- What to work on -
Each record below should appear again exactly as written.

Excerpts from a dataset
++++++++
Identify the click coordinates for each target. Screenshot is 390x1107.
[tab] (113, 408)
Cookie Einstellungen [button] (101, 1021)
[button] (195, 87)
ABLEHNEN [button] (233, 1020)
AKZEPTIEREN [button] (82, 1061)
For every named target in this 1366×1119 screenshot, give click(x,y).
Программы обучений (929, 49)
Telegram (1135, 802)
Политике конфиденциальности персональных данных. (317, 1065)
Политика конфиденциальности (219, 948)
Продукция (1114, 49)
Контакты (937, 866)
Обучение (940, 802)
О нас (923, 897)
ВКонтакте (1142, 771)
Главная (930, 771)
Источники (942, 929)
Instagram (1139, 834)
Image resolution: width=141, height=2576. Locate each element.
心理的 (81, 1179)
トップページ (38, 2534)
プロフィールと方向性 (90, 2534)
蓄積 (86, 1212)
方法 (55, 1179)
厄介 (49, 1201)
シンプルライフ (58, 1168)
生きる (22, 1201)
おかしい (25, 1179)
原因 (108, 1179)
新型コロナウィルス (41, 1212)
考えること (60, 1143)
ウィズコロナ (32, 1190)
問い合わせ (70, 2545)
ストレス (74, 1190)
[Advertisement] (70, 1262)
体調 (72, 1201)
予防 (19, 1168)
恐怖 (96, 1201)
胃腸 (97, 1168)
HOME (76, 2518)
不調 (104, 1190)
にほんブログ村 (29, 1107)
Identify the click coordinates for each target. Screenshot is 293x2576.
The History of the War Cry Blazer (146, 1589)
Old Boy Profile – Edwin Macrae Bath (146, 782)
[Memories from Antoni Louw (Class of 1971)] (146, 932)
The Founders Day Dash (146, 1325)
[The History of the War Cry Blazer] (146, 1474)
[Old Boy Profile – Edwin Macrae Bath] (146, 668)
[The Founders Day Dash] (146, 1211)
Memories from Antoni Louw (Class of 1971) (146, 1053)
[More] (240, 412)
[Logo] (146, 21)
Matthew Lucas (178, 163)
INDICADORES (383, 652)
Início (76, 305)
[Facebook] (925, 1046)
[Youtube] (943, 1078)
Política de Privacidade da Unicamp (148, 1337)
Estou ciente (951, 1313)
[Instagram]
++++++++
- Expected output -
Identify the click coordinates for each target. Screenshot is 390x1107.
[tab] (113, 408)
Cookie Einstellungen [button] (101, 1021)
[button] (195, 87)
ABLEHNEN [button] (233, 1020)
AKZEPTIEREN [button] (82, 1061)
For every named target in this 1366×1119 screenshot, give click(x,y).
Программы обучений (929, 49)
Telegram (1135, 802)
Политике конфиденциальности персональных данных. (317, 1065)
Политика конфиденциальности (219, 948)
Продукция (1114, 49)
Контакты (937, 866)
Обучение (940, 802)
О нас (923, 897)
ВКонтакте (1142, 771)
Главная (930, 771)
Источники (942, 929)
Instagram (1139, 834)
Image resolution: width=141, height=2576. Locate each element.
心理的 (81, 1179)
トップページ (38, 2534)
プロフィールと方向性 (90, 2534)
蓄積 (86, 1212)
方法 (55, 1179)
厄介 (49, 1201)
シンプルライフ (58, 1168)
生きる (22, 1201)
おかしい (25, 1179)
原因 (108, 1179)
新型コロナウィルス (41, 1212)
考えること (60, 1143)
ウィズコロナ (32, 1190)
問い合わせ (70, 2545)
ストレス (74, 1190)
[Advertisement] (70, 1262)
体調 (72, 1201)
予防 (19, 1168)
恐怖 (96, 1201)
胃腸 (97, 1168)
HOME (76, 2518)
不調 (104, 1190)
にほんブログ村 (29, 1107)
Identify the click coordinates for each target. Screenshot is 293x2576.
The History of the War Cry Blazer (146, 1589)
Old Boy Profile – Edwin Macrae Bath (146, 782)
[Memories from Antoni Louw (Class of 1971)] (146, 932)
The Founders Day Dash (146, 1325)
[The History of the War Cry Blazer] (146, 1474)
[Old Boy Profile – Edwin Macrae Bath] (146, 668)
[The Founders Day Dash] (146, 1211)
Memories from Antoni Louw (Class of 1971) (146, 1053)
[More] (240, 412)
[Logo] (146, 21)
Matthew Lucas (178, 163)
INDICADORES (383, 652)
Início (76, 305)
[Facebook] (925, 1046)
[Youtube] (943, 1078)
Política de Privacidade da Unicamp (148, 1337)
Estou ciente (951, 1313)
[Instagram]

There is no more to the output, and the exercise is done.